34 088 Wijziging van de Vreemdelingenwet 2000 ter implementatie van Richtlijn 2013/32/EU van het Europees parlement en de Raad van 26 juni 2013 betreffende gemeenschappelijke procedures voor de toekenning en intrekking van de internationale bescherming (PbEU 2013, L 180) en Richtlijn 2013/33/EU van het Europees parlement en de Raad van 26 juni 2013 tot vaststelling van normen voor de opvang van verzoekers om internationale bescherming (PbEU 2013, L 180)

Nr. 14 AMENDEMENT VAN DE LEDEN AZMANI EN KUIKEN

Ontvangen 10 april 2015

De ondergetekenden stellen het volgende amendement voor:

In artikel I, onderdeel X, wordt artikel 83a als volgt gewijzigd:

1. Voor de tekst wordt de aanduiding «1.» geplaatst.

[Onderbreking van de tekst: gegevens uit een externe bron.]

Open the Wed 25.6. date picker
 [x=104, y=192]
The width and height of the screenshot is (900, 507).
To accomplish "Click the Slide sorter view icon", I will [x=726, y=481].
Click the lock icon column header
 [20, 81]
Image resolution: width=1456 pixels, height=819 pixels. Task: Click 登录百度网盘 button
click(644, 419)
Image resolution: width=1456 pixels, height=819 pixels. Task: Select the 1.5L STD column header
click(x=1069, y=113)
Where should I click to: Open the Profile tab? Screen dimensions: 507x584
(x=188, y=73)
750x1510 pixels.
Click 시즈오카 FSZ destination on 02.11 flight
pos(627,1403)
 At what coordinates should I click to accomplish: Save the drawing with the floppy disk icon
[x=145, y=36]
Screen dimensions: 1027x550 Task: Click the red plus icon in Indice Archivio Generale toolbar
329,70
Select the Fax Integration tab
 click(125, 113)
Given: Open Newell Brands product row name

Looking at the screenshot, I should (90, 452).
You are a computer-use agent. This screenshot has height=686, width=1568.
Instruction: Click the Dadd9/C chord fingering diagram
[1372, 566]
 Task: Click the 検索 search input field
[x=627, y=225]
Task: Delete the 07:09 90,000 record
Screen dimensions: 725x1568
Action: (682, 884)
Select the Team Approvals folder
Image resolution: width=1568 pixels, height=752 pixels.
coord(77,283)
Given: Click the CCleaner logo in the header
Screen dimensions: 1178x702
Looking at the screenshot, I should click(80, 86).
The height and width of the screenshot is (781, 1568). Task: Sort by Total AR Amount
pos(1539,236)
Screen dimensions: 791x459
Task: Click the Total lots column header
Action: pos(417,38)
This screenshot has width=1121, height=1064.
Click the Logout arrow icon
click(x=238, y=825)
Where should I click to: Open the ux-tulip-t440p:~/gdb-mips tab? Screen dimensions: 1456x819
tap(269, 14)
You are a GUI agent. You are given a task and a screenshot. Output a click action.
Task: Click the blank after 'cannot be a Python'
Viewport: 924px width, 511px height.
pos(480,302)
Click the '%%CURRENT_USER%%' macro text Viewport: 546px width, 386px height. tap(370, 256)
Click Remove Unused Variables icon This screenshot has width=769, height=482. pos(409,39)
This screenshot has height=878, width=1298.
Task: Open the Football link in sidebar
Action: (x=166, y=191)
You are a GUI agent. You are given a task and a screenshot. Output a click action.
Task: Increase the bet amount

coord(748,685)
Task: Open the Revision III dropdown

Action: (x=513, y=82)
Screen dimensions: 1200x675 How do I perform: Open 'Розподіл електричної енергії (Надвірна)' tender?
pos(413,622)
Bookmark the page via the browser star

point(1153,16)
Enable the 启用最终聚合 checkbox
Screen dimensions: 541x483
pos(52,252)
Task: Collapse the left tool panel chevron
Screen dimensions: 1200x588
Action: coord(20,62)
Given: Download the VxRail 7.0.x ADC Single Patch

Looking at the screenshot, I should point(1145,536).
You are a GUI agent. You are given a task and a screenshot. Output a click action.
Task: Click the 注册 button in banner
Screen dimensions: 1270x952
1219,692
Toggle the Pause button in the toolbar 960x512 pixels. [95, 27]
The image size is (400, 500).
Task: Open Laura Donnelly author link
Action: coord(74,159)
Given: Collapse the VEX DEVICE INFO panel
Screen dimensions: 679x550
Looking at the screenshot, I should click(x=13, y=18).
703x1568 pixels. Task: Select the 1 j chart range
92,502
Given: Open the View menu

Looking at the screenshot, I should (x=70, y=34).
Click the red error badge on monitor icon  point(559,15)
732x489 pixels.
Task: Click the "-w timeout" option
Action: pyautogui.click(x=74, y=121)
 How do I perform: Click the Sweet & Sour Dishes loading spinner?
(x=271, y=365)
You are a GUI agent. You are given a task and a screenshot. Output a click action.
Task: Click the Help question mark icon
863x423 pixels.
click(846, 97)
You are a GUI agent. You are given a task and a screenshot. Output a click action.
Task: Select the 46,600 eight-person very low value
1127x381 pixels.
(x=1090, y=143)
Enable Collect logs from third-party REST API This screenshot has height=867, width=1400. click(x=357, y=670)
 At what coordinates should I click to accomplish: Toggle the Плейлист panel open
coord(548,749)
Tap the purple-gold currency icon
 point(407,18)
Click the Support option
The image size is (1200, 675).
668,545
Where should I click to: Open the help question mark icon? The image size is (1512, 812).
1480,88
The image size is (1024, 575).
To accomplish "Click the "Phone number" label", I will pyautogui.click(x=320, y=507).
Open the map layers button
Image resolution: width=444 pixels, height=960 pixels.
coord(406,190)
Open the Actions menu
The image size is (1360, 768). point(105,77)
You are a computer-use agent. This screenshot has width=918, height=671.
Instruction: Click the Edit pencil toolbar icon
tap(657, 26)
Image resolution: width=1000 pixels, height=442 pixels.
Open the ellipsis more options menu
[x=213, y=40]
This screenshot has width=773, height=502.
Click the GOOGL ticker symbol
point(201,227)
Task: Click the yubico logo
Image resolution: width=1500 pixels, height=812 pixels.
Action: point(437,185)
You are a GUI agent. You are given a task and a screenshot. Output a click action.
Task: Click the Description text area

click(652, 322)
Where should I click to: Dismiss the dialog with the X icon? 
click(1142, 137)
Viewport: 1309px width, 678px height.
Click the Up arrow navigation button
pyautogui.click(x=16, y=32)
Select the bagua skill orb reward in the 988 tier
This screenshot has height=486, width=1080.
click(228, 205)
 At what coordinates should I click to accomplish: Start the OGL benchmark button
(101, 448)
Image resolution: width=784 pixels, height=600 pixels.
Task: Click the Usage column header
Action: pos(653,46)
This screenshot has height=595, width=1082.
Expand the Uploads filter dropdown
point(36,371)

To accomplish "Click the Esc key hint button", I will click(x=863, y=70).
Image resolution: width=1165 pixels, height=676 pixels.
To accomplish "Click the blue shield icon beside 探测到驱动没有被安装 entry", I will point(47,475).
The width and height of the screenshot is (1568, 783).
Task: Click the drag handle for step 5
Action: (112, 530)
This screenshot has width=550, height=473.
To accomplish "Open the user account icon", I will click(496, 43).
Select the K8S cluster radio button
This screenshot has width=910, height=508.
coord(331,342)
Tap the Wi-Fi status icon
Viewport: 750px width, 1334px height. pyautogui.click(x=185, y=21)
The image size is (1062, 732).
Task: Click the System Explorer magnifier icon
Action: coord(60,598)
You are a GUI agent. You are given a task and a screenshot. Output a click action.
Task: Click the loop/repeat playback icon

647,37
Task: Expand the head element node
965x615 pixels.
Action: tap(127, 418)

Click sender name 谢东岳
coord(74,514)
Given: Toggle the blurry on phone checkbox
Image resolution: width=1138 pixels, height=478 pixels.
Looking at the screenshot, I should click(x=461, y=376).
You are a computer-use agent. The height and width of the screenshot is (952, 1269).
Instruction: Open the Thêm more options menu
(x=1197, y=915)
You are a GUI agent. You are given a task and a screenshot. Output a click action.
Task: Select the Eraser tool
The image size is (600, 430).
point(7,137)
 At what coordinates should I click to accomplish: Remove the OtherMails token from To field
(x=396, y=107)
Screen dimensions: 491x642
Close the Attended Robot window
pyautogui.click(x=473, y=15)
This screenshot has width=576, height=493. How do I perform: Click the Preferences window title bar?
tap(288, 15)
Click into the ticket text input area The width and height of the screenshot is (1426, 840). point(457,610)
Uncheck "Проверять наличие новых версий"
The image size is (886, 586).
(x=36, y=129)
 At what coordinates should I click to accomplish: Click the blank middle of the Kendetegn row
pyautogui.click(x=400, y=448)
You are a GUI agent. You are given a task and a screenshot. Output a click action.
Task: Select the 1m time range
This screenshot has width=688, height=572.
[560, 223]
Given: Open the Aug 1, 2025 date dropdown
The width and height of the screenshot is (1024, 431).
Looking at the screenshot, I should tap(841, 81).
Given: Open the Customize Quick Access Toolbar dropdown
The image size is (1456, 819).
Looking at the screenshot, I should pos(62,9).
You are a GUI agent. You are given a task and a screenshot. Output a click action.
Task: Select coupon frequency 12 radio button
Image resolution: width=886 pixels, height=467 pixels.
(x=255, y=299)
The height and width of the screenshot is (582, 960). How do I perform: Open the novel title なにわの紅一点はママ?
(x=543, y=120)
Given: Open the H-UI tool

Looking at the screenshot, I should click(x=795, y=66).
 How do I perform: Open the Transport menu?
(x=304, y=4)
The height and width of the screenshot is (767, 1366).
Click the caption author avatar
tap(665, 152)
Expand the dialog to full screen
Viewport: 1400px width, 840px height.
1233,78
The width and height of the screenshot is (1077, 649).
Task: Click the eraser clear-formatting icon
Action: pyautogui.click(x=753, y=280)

2. Er wordt een lid toegevoegd, luidende:

  • 2. Het eerste lid strekt er niet toe dat de rechtbank het besluit van Onze Minister als voorwerp van de toetsing verlaat en haar eigen oordeel over de feitelijke gronden in de plaats stelt van dat van Onze Minister. Voor wat betreft het overige blijft de mogelijkheid voor de rechtbank het volledige en ex nunc onderzoek uit te voeren onverlet.

Toelichting

Het wetsvoorstel neemt letterlijk de tekst uit artikel 46, derde lid, van de Procedurerichtlijn omtrent een volledig en ex nunc onderzoek door de rechtbank over. Dit amendement beoogt middels een toegevoegd lid extra sturing te geven aan de interpretatie van dit artikel door de rechterlijke macht. De indieners hebben de wens dat het artikel, het volledig en ex nunc onderzoek, door rechtbanken en door de Afdeling bestuursrechtspraak van de Raad van State, niet te ruim wordt geïnterpreteerd, maar ook niet te strikt wordt geïnterpreteerd. Concreet beogen de indieners met het tweede lid in artikel 83a van de Vreemdelingenwet wettelijk te waarborgen dat sprake is van een toetsende rechter en niet van een beoordelende rechter. De rechter dient geen zelfstandig oordeel over de geloofwaardigheid tegenover het oordeel van het bestuur te stellen. Niet beoogd wordt om rechtbanken zelfstandig onderzoek te laten doen naar de asielgronden zelf. De beschikking en het dossier van de Minister blijven het uitgangspunt voor de toetsende rechter. Dit is in lijn met hetgeen hierover is gesteld in de memorie van toelichting bij het wetsvoorstel. Tegelijkertijd beogen de indieners wettelijk te waarborgen dat er omtrent de intensiteit van de toetsing door rechters van de feitelijke en juridische gronden geen plaats is voor enige terughoudendheid. Alle elementen, waaronder het oordeel over de geloofwaardigheid van het asielrelaas, kunnen volledig worden getoetst. Onverlet betekent in die zin ongehinderd en onbelemmerd. Dit is eveneens in lijn met hetgeen hierover in de memorie van toelichting is gesteld. In die zin beogen de indieners met dit amendement dan ook geen uitbreiding of inperking van het volledig en ex nunc onderzoek ten opzichte van de variant in het oorspronkelijke wetsvoorstel te bereiken, maar beogen zij die nader wettelijk in te vullen.